Welcome to the Health Activist Writer’s Month Challenge brought together by WEGO Health – a social network for all health activists. Again, I am participating in the annual Writer’s Month Challenge in which I will be writing about my health activism and health condition based upon prompts given.
The first prompt reads as follows:
Why you write – tell us a little about why you write about your health online and what got you started.
Well, I got started writing about my health condition online on this very blog just over a year ago. For years, before I got my definitive diagnosis, I was for years banded around the healthcare system visiting various consultants in different specialities, hearing the “it’s all in your head” diagnosis again and again. Throughout this time, I felt scared, alone, isolated and so on. The loneliness and isolation I felt was extreme – I felt as though I was the only one that was going through the pain of misdiagnosis and all of the symptoms that I have had for so long they were like old friends.

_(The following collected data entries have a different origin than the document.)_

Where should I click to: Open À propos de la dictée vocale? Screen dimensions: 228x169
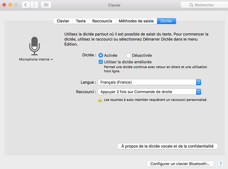pyautogui.click(x=167, y=146)

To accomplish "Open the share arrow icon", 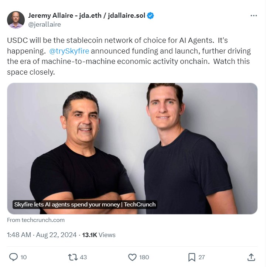I will 251,257.
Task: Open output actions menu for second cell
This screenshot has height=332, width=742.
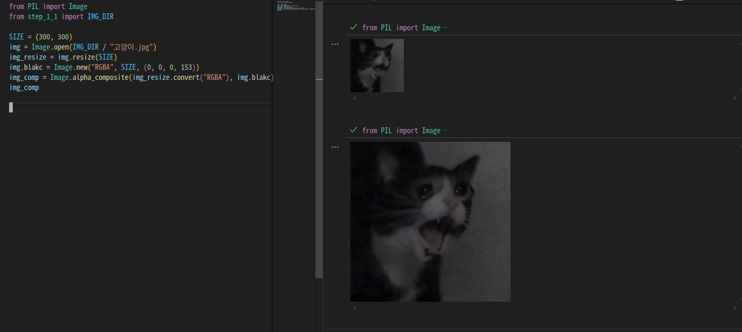Action: pos(335,147)
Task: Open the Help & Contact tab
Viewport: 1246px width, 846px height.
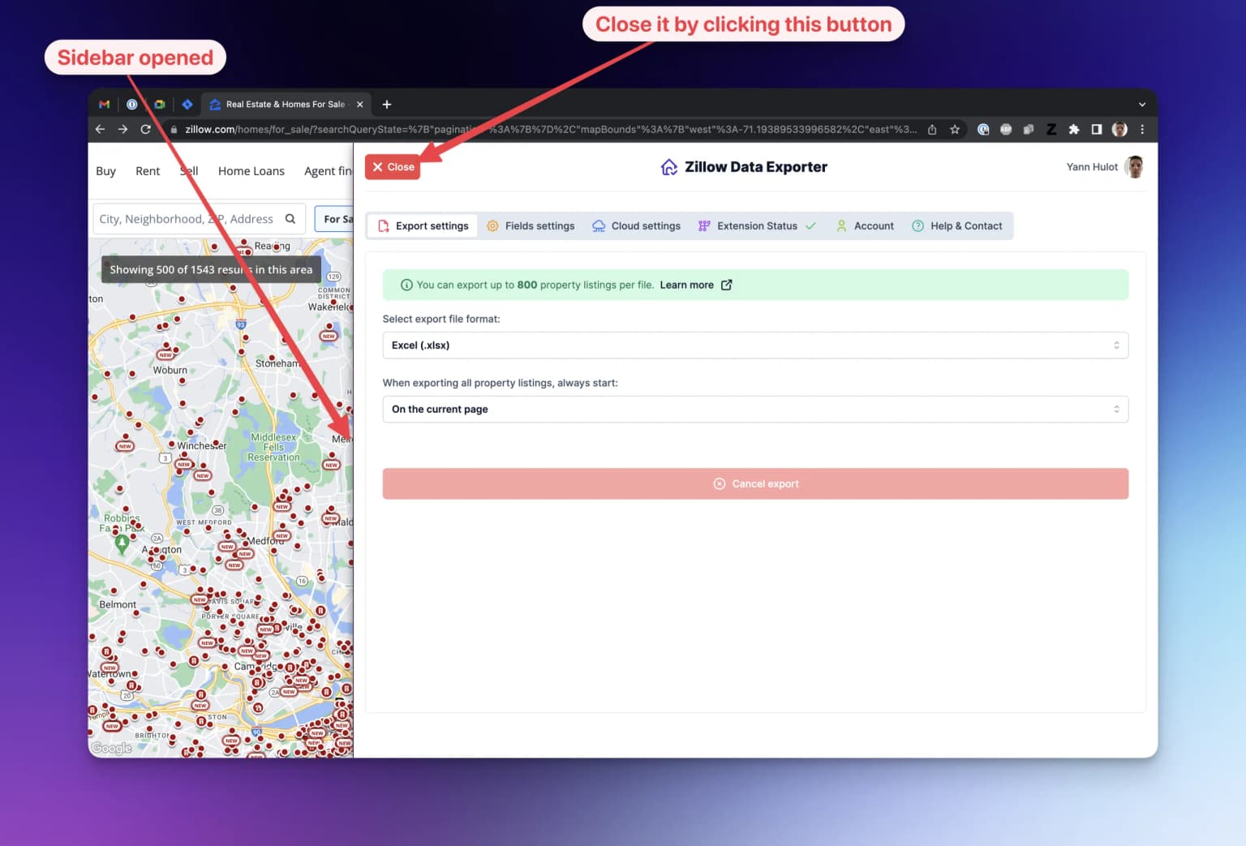Action: coord(957,226)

And so after my diagnosis, and joining various support groups; I felt it was time to start a blog – a place in which I can share my story and let other know that they are not alone. Perhaps also hope – hope that one day they will too find that diagnosis that they have long been searching for. It was actually a close friend, someone who also write her own fantastic blog, whom I met in a support group in which I am a member of who first suggested that I start the blog; encouraging me to share my story with others. I had already regularly wrote in a journal, and felt a public blog was a natural progression for my writing as well as raising the profile for neurological conditions, which still seems to be under-discussed and not really publicised the same way as other conditions.

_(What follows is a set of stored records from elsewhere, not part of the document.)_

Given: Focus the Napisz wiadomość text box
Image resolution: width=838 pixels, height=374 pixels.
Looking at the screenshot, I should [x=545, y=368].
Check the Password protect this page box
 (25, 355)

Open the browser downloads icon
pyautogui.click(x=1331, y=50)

My condition is also unusual. It is so unusual, that I have yet to meet anyone who has been diagnosed with the same condition, and so by writing the blog, I can maybe one day meet others with the same diagnosis. However, this is not so important as I have not learnt that it is not the diagnosis that connects us but instead the experience of living with chronic illness. There are many facets within chronic illness that are a part of the majority of chronic conditions such as fatigue, depression, pain and so on.
Apart from keeping the blog up to date, I also regularly take part in the ‘Health Activist’ Chat (#HAChat) on Twitter, in which myself and other health activists discuss various topics relating to healthcare and health activism. I have also written articles for the ‘Invisible Illness Awareness Week‘ and a forum called ‘Disability Sanctuary‘. In addition, the blog has enabled me to initiate contact with others with brain lesions, a couple of whom also has lesions on their brain stem like me, and this would just not be possible without the blog.

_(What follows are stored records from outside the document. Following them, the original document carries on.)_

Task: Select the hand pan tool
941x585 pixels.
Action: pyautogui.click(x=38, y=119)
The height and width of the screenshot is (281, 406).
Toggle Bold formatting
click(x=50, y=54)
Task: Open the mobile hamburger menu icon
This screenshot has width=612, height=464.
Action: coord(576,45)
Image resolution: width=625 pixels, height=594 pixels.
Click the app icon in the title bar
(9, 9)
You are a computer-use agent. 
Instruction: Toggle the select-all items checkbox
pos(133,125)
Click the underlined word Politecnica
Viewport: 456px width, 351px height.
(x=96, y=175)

This year sees me getting involved with the ‘Health Activist Writer’s Month Challenge’ for the second year. I get involved not only for the challenge for writing for an entire month continuously, but in my opinion the original prompts also challenge me as a writer and blogger – making you think deeply about the conditions in which we live with and writing them in a way in which we wouldn’t normally discuss them. In addition, the HAWMC also allows us all the opportunity to connect with other health bloggers and read more about their journeys with chronic illness. I have had the wonderful opportunity to meet many other health activists and bloggers through WEGO Health and the HAWMC.
And there you have it – how I started with how I started blogging about my health condition!